Mon symptôme est constitutif de mon identité, je ne peux l’oublier, je ne peux m’en défaire par quelque acte délibéré. Je ne peux le méconnaître car il me poursuit comme mon ombre, il m’accompagne dans tous les actes de la vie, je vis avec lui. Il est le résultat d’un mécanisme de défense contre un désir infantile réprouvé puis réprimé, qui insiste et, qui me fait tout au long de ma vie inévitablement dominé et captif, de ce scénario originel, inséparable de mon existence. C’est ainsi que mon passé interprète, à mon insu, à tout moment, mon présent, dans un implacable mécanisme de répétition.
Pour ce qui concerne Mohamed, ce sont les dimensions symbolique et transculturelle qui sont bien entendu au premier plan de la problématique. Il y aurait probablement aussi beaucoup à dire de la dimension symptomatique, névrotique dans son cas.
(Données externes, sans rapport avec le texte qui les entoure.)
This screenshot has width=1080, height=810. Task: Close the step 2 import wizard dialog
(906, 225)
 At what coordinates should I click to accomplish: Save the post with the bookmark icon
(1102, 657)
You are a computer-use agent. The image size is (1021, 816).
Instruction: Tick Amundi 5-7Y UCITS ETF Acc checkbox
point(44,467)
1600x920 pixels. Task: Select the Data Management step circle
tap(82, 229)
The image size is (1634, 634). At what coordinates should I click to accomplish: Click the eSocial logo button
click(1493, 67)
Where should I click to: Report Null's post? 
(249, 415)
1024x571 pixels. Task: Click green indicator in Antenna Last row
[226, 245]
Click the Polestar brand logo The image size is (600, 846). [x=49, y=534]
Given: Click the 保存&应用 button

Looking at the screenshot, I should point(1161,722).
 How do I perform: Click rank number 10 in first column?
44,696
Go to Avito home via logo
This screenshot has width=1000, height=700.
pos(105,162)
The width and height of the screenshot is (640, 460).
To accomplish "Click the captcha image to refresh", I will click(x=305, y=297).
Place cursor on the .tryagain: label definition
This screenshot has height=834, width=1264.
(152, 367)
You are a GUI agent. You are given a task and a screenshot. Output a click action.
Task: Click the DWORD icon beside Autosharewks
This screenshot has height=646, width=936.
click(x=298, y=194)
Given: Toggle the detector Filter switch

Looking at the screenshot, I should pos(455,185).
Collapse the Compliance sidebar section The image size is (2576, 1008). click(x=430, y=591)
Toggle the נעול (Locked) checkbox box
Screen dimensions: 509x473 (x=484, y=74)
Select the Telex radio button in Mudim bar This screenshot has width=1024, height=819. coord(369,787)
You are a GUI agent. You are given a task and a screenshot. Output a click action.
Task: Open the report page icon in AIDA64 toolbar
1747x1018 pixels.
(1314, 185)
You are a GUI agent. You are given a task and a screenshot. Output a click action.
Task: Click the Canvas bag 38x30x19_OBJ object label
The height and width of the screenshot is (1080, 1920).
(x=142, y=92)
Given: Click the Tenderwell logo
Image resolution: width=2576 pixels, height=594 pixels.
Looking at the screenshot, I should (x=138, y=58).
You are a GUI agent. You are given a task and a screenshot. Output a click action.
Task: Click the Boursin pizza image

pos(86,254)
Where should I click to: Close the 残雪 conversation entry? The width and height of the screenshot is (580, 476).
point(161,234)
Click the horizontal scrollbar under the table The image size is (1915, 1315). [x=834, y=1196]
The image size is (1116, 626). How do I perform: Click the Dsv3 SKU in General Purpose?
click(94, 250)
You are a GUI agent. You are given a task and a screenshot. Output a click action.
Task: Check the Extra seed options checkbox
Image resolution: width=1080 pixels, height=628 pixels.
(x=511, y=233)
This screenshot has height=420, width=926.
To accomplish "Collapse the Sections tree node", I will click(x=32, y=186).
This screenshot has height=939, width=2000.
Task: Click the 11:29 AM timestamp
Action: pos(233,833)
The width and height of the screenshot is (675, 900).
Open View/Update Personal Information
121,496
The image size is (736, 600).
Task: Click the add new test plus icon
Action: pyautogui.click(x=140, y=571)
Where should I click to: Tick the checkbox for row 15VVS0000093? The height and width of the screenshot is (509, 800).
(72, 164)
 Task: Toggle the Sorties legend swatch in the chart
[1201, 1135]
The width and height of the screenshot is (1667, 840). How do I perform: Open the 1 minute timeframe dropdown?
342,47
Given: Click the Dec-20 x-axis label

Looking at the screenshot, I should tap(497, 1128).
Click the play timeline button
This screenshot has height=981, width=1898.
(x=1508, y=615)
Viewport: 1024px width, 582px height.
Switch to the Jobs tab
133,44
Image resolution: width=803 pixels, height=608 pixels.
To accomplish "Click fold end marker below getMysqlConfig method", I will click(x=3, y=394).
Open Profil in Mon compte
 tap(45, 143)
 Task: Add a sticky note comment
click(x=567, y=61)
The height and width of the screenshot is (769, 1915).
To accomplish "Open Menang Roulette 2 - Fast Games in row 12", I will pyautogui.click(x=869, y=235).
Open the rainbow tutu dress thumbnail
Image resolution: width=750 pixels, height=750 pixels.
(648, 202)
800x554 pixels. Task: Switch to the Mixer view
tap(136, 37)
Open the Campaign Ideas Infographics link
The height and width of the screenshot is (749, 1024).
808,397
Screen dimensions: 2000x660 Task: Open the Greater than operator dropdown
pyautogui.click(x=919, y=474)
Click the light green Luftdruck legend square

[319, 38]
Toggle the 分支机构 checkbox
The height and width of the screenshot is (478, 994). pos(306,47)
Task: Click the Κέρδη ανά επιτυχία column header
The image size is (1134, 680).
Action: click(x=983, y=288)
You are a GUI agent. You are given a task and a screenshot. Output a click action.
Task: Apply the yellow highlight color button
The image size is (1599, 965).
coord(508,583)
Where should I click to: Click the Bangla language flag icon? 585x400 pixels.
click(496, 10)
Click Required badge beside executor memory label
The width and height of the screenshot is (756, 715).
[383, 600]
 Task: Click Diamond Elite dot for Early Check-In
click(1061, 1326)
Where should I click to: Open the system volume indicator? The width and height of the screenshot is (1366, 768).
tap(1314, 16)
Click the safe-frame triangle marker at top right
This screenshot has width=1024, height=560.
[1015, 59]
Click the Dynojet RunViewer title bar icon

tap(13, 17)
Dans la mesure où je n’ai pas eu une relation à visée psychothérapeutique avec lui, je n’ai pu recueillir des informations qui auraient pu me permettre d’en dire plus là- dessus, et ce n’est pas ici l’essentiel.
C’est sans nul doute l’identité symbolique qui est ici en question.
Algérien ? mais comment s’identifier à un pays qui s’est construit en tant qu’Etat, en considérant son père comme un traître et en lui réservant une mort infamante. Comment s’identifier au bourreau ?
Comment s’identifier à une culture minorée, méprisée par la France, pays ou il est né français et où il a passé son enfance.
Par conséquent il se revendique français. Le fait que l’Administration française lui ait volé cette identité par un tour de passe-passe malhonnête n’y change rien. Si on peut-être français par le sol et par le sang, alors il l’est par le sol d’être né en France, français ; et par le sang celui versé par le père sur le sol français, se jugeant français de plein droit, et à l’abri des lois de la République.